• _Dataset excerpts_

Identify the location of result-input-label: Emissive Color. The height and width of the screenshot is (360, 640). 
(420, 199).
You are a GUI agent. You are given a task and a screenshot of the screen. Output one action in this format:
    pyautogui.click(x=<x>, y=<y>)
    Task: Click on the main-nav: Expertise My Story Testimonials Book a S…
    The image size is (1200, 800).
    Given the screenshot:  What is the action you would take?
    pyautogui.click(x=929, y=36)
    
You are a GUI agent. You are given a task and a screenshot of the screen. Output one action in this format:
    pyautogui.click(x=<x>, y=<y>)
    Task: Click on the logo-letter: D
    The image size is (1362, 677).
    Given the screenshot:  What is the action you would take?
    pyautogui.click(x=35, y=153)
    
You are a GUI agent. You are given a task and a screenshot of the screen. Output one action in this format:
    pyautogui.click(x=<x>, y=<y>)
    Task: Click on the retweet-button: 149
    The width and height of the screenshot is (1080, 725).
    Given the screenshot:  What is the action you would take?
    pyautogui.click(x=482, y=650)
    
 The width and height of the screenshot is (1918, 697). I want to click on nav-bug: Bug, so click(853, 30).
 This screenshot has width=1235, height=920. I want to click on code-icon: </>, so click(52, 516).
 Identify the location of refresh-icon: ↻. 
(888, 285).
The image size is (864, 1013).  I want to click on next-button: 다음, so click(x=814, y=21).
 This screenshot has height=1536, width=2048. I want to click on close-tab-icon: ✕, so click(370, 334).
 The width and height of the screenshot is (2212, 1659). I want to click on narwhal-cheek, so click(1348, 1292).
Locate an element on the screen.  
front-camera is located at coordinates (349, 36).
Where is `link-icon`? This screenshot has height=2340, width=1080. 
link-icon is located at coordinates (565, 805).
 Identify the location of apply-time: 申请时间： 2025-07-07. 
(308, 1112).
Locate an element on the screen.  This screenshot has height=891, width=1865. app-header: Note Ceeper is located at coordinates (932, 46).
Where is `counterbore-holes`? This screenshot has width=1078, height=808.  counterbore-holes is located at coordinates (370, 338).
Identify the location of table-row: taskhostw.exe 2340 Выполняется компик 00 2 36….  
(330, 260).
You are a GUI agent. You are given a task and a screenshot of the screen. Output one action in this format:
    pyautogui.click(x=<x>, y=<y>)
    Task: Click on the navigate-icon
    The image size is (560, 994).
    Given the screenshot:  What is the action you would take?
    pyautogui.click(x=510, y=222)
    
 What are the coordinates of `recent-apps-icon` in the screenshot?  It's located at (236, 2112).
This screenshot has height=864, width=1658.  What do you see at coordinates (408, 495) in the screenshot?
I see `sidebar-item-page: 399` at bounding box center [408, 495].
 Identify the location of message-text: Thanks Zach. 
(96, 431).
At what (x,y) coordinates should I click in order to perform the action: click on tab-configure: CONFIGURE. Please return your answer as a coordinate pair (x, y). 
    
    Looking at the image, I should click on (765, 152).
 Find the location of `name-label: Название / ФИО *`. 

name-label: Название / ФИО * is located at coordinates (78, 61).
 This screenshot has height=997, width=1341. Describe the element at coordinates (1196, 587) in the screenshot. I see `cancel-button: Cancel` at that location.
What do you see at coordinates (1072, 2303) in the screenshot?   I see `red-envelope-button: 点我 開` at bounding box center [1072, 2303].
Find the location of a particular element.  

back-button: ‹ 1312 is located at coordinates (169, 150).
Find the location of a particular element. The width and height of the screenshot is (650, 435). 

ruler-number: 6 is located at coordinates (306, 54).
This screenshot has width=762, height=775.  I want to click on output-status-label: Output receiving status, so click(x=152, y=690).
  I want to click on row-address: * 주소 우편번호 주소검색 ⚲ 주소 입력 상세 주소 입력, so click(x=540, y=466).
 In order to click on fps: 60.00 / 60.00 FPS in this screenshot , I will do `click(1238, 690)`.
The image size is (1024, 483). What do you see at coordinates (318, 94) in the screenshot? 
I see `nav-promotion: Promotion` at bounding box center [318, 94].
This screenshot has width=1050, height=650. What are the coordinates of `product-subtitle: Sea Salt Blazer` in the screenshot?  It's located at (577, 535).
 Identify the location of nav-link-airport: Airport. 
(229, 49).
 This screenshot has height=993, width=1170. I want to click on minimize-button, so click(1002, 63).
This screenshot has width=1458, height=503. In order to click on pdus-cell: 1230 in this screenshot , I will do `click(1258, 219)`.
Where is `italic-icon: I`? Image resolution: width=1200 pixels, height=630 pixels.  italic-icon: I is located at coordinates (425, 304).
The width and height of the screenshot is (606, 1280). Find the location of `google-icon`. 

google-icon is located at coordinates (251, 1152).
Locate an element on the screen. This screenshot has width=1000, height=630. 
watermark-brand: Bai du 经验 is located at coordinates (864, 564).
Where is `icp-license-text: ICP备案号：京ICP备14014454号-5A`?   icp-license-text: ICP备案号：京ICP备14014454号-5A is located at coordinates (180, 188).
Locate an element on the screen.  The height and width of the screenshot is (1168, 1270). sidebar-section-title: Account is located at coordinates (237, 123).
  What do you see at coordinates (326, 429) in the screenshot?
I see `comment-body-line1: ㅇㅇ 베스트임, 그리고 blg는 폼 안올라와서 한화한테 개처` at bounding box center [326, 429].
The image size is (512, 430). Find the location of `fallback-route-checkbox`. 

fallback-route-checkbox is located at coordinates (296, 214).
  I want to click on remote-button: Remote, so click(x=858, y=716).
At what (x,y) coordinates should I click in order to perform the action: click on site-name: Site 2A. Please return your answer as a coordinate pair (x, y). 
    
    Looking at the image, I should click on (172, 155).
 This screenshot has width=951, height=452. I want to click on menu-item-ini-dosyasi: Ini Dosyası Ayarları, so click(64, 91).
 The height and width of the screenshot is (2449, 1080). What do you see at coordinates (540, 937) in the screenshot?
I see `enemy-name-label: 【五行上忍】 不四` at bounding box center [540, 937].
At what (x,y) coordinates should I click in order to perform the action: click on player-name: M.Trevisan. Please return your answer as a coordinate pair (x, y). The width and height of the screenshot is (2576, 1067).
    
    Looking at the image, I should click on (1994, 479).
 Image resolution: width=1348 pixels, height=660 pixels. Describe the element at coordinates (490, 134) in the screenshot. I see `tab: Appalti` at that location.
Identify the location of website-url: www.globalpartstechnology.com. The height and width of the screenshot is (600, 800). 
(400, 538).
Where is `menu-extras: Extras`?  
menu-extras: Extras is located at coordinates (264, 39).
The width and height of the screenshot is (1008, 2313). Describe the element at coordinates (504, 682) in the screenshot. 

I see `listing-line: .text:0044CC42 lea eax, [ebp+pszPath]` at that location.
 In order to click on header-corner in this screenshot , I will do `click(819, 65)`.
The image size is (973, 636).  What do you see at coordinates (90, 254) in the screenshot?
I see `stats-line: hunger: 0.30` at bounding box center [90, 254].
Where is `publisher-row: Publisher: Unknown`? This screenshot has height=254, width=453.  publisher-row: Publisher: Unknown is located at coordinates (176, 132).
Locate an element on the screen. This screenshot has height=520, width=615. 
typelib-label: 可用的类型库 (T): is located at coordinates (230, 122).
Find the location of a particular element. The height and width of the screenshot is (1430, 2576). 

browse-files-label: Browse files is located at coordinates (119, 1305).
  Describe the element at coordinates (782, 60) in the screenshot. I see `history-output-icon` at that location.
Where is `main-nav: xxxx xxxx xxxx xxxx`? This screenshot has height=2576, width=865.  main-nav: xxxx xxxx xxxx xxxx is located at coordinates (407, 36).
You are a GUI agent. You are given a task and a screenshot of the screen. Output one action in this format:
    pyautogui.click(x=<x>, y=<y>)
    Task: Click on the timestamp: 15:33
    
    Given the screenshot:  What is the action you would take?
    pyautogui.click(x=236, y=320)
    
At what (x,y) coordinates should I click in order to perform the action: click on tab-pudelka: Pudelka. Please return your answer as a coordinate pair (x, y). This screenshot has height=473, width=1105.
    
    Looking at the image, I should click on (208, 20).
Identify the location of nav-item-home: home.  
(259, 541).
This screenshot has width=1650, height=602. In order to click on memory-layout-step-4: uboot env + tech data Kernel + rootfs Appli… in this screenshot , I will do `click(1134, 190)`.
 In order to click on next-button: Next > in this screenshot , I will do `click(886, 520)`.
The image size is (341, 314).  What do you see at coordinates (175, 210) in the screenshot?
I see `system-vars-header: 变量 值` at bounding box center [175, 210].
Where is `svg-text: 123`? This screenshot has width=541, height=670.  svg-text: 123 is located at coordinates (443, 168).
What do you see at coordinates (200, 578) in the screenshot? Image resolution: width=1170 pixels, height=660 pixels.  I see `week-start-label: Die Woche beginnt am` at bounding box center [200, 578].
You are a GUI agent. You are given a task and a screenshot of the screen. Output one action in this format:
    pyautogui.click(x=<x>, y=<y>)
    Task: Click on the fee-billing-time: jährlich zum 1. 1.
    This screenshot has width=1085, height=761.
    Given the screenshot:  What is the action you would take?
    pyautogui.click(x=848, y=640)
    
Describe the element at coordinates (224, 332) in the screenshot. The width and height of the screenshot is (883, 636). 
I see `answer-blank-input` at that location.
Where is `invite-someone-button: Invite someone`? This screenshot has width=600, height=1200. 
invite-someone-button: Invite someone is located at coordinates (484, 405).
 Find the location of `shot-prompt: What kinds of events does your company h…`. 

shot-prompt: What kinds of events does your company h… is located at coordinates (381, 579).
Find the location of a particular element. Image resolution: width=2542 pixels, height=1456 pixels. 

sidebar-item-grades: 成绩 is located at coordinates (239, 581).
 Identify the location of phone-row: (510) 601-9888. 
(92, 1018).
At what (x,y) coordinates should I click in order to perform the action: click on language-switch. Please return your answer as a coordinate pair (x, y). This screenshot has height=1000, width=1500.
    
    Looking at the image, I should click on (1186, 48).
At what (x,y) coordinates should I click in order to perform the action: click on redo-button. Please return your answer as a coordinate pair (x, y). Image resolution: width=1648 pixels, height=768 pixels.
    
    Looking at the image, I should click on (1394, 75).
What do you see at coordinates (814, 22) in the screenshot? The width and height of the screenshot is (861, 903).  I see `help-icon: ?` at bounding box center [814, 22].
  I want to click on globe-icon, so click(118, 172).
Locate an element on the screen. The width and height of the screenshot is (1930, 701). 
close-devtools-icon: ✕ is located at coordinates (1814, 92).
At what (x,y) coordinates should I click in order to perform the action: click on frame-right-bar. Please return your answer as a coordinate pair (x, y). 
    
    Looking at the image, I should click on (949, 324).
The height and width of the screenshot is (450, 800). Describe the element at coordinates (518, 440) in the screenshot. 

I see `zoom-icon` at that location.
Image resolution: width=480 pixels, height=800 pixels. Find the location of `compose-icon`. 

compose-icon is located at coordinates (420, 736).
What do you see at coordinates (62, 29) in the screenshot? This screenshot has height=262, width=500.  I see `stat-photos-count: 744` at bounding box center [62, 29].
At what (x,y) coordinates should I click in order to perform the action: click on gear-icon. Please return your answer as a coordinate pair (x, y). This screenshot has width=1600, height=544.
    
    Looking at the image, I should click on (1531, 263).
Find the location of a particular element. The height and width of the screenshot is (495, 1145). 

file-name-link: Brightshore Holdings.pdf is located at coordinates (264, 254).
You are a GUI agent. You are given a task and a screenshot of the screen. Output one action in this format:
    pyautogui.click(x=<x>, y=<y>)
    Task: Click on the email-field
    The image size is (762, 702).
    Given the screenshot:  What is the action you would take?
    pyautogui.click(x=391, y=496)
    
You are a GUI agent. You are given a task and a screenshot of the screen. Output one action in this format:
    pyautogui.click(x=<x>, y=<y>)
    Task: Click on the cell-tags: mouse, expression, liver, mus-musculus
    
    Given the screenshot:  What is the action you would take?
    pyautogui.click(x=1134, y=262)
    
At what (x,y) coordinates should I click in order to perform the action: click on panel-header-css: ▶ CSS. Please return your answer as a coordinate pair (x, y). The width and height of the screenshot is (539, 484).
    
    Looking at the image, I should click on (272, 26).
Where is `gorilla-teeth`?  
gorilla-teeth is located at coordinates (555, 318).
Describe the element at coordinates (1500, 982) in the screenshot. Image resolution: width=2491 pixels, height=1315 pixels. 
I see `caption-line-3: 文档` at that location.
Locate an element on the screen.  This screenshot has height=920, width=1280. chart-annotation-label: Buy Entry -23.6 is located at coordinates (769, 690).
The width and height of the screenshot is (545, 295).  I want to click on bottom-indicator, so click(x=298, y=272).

• _What the task requires_
Format the rows as a JSON list of strings, one string per line with blank lines omitted, starting at the line that contains "coordinates (407, 36)." and ending after the line that contains "coordinates (443, 168).".

• _Final answer_
[
  "Where is `main-nav: xxxx xxxx xxxx xxxx`? This screenshot has height=2576, width=865.  main-nav: xxxx xxxx xxxx xxxx is located at coordinates (407, 36).",
  "You are a GUI agent. You are given a task and a screenshot of the screen. Output one action in this format:",
  "    pyautogui.click(x=<x>, y=<y>)",
  "    Task: Click on the timestamp: 15:33",
  "    Given the screenshot:  What is the action you would take?",
  "    pyautogui.click(x=236, y=320)",
  "At what (x,y) coordinates should I click in order to perform the action: click on tab-pudelka: Pudelka. Please return your answer as a coordinate pair (x, y). This screenshot has height=473, width=1105.",
  "    Looking at the image, I should click on (208, 20).",
  "Identify the location of nav-item-home: home.  ",
  "(259, 541).",
  "This screenshot has width=1650, height=602. In order to click on memory-layout-step-4: uboot env + tech data Kernel + rootfs Appli… in this screenshot , I will do `click(1134, 190)`.",
  " In order to click on next-button: Next > in this screenshot , I will do `click(886, 520)`.",
  "The image size is (341, 314).  What do you see at coordinates (175, 210) in the screenshot?",
  "I see `system-vars-header: 变量 值` at bounding box center [175, 210].",
  "Where is `svg-text: 123`? This screenshot has width=541, height=670.  svg-text: 123 is located at coordinates (443, 168)."
]